I was reading these notes (if the previous link doesn't work, use this) on the subgradient method, it says that the choice for step sizes (or step lengths) are determined before the algorithm is run, I cannot seem to understand why is this done? What would happen if we use an algorithm similar to what we use in gradient descent, perhaps something like adagrad?
I'm trying to implement an SVM using a mini-batch stochastic gradient descent kind of method, while it does classify data points correctly. The problem is it doesn't quite maximize the slab thickness.
PS: If the link isn't accessible, find the relevant information below
Step size rules
- Constant step size, $\alpha_k = \alpha$ is a positive constant, independent of $k$.

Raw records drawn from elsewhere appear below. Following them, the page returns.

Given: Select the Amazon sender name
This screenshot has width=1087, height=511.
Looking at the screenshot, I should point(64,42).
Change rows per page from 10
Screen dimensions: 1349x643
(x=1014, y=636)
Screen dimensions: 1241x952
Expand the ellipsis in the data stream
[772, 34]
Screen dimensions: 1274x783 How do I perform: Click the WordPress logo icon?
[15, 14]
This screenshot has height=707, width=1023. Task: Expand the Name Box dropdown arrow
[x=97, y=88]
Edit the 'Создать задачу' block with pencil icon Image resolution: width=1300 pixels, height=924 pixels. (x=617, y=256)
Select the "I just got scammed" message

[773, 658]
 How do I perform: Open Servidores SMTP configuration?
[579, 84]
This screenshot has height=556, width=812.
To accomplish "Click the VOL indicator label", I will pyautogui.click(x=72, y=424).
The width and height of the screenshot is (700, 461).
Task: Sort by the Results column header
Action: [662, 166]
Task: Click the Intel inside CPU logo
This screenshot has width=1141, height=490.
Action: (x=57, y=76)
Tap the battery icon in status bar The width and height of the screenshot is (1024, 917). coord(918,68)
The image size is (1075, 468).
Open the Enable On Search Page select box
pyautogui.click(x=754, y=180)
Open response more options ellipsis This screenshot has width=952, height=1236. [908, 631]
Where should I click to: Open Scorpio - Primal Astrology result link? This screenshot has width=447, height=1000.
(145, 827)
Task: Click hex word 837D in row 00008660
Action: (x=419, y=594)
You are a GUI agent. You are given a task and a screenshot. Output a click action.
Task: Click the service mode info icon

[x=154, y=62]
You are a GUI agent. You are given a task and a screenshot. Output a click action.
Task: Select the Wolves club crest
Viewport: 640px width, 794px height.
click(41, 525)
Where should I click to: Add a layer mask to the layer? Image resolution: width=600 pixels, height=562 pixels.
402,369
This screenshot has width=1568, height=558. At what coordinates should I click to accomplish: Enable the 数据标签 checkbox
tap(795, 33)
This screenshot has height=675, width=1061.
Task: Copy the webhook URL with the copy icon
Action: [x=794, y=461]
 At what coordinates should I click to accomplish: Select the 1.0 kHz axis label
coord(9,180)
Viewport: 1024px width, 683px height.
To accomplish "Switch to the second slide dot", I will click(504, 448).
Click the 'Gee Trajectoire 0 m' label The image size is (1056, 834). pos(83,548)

- Constant step length, $\alpha_k = \gamma/\left|\left| g^{(k)} \right|\right|_2$. This means that $\left|\left| x^{(k+1)}-x^{(k)} \right|\right|_2 = \gamma$.
There are 3 more methods listed, which are square summable but not summable, Nonsummable diminishing, Nonsummable diminishing step lengths.
The notes further say
"The most interesting feature of these choices is that they are determined before the algorithm is run; they do not depend on any data computed during the algorithm. This is very different from the step size rules found in standard descent methods, which very much depend on the current point and search direction."